(ats) Le persone oggetto di precetti esecutivi ingiustificati saranno maggiormente protette. Il Consiglio nazionale ha tacitamente adottato oggi la soluzione trovata nel corso dell'ultima sessione dal Consiglio degli Stati. La modifica di legge è frutto di un'iniziativa parlamentare del "senatore" ticinese Fabio Abate (PLR).

Abate rilevava che oggigiorno non è necessario provare la fondatezza di un credito. Non di rado un precetto esecutivo diventa un'arma di ricatto e quel che è peggio è che il registro in cui viene iscritto può essere consultato per cinque anni.

A una persona oggetto di un simile provvedimento può essere, per esempio, negato l'affitto di un appartamento o un lavoro. Ciò può avere conseguenze nefaste quando il soggetto di un precetto è una piccola impresa cui non viene concesso un credito bancario proprio per questo fatto. Opporsi a simili precetti ingiustificati è possibile, ma le procedure sono lunghe e costose.

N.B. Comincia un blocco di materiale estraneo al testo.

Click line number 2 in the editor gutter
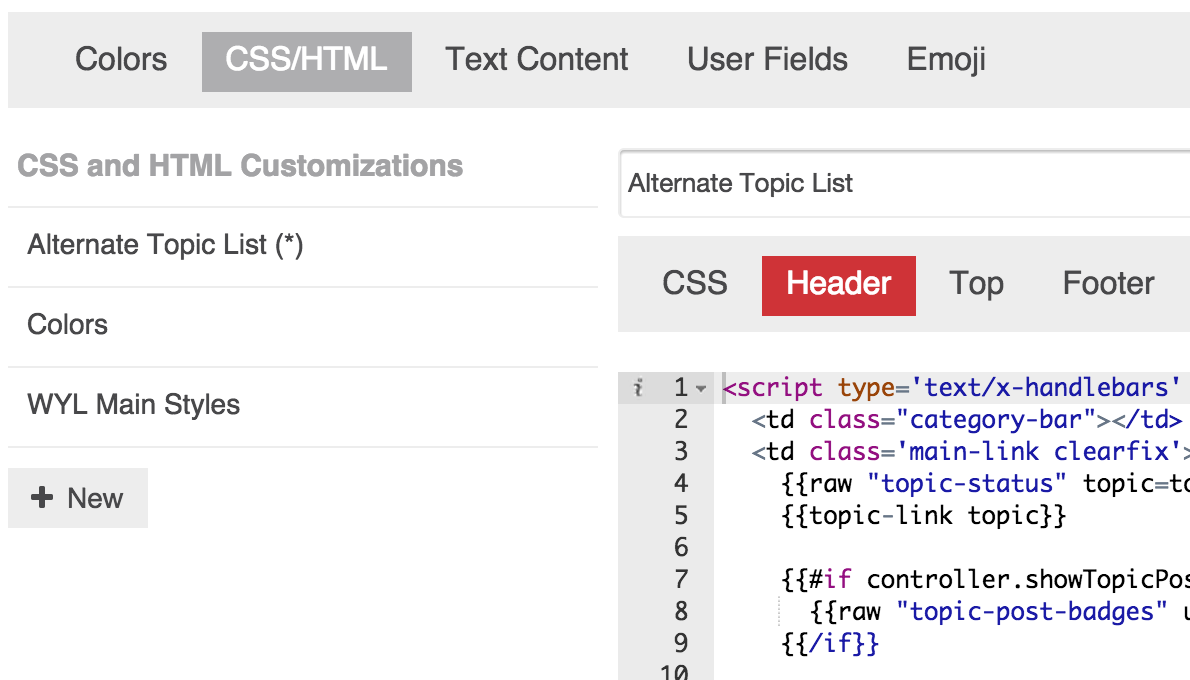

Per questo motivo le camere hanno deciso di limitare la pubblicità data a un procedimento esecutivo. La soluzione adottata prevede che gli uffici non debbano informare i terzi circa procedimenti esecutivi per i quali, dopo una richiesta del debitore, i creditori non abbiano fornito entro 20 giorni la prova della fondatezza del credito.

Il dossier torna al Consiglio degli Stati per una divergenza minore.